--- RECORD EXTRACTS Enclosed Below ---

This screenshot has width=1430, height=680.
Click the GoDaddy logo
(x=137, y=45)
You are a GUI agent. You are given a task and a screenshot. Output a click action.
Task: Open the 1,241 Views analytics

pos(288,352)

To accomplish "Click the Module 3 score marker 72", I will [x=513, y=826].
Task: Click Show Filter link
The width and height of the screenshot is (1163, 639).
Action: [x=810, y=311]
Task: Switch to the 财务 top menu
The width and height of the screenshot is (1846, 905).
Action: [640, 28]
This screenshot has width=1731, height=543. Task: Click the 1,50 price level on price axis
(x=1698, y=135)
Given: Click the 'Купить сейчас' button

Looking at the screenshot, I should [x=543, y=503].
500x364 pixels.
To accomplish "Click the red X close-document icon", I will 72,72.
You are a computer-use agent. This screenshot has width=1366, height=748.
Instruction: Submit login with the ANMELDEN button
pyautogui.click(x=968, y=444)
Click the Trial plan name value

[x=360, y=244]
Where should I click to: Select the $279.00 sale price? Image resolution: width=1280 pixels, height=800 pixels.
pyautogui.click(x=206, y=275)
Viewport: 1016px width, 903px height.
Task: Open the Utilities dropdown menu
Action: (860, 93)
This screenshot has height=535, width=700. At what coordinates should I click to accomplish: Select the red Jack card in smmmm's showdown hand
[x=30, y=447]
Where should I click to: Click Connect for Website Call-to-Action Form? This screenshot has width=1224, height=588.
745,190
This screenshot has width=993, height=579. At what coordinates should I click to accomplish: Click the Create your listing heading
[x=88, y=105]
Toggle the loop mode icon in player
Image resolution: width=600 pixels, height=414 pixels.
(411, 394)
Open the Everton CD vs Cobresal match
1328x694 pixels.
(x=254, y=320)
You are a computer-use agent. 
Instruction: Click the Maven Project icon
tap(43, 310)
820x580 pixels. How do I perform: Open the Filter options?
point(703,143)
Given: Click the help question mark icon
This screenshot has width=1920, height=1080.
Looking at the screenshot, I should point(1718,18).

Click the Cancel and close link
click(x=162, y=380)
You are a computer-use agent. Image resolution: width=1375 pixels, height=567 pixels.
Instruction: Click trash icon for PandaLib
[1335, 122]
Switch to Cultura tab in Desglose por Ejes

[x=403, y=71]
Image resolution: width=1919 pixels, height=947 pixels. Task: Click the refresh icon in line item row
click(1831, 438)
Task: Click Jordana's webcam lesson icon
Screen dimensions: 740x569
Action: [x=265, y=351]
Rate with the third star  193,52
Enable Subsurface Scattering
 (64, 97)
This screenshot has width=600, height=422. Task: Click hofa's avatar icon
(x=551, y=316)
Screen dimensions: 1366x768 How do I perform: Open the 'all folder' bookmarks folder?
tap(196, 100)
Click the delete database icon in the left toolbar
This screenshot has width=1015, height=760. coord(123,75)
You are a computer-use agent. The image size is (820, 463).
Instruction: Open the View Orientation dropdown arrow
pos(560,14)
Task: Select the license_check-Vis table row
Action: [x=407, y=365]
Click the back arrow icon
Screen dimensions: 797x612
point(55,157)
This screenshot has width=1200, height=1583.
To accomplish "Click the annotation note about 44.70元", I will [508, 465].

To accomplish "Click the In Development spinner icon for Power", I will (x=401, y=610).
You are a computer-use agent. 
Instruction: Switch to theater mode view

--- End of Enclosed RECORD EXTRACTS ---

YOUR TASK:
Every line of the listing that includes the word "will" must be copied.

ANSWER TO THE EXERCISE:
To accomplish "Click the Module 3 score marker 72", I will [x=513, y=826].
To accomplish "Click the red X close-document icon", I will 72,72.
To accomplish "Click the annotation note about 44.70元", I will [508, 465].
To accomplish "Click the In Development spinner icon for Power", I will (x=401, y=610).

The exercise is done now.